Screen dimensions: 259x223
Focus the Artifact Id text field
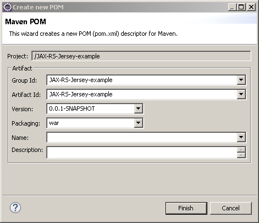(x=142, y=94)
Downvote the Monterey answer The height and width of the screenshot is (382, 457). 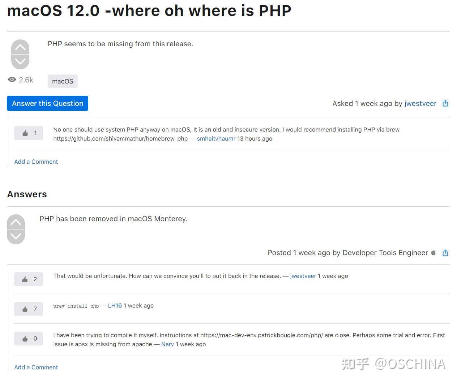pos(16,237)
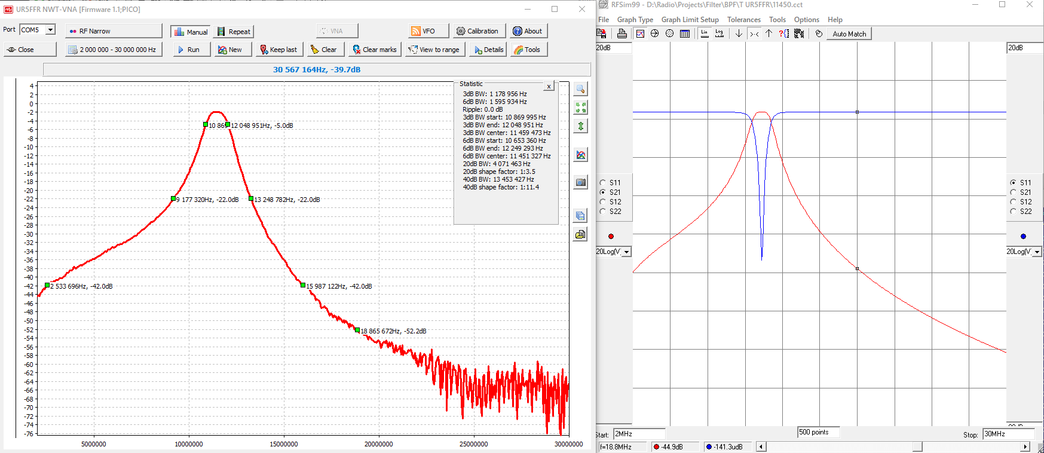The width and height of the screenshot is (1044, 453).
Task: Click the magnifier zoom icon beside the graph
Action: tap(580, 89)
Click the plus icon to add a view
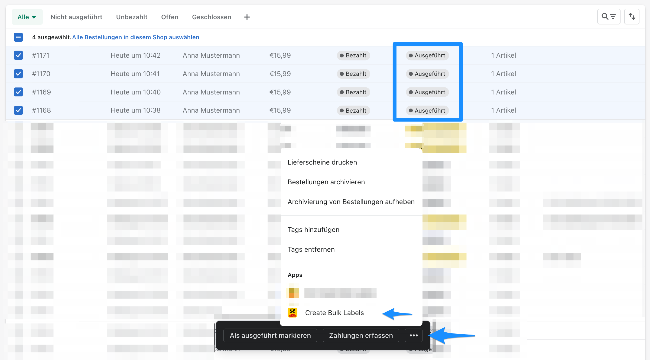Viewport: 650px width, 360px height. tap(247, 17)
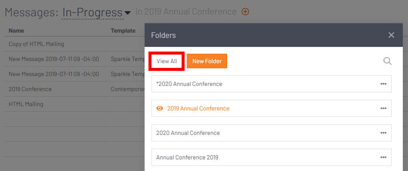
Task: Click the search magnifier icon in Folders
Action: (387, 61)
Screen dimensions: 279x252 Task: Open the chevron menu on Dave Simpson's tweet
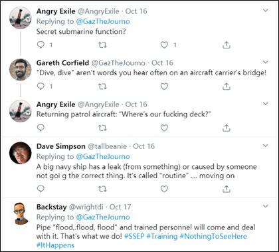(x=265, y=146)
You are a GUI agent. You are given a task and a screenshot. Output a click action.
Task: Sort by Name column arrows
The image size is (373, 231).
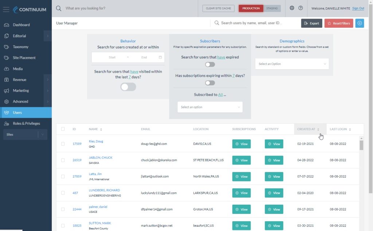click(101, 129)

☆ ☆ ☆ ☆

* **PROBLEM DETAILS**
Rewrite the data from the line with "You are a GUI" up to and including the last line, changing "Name column" to "Title column" and keeping everything else the same. Leave the pictures out.

* **TASK RESPONSE**
You are a GUI agent. You are given a task and a screenshot. Output a click action.
Task: Sort by Title column arrows
The image size is (373, 231).
click(101, 129)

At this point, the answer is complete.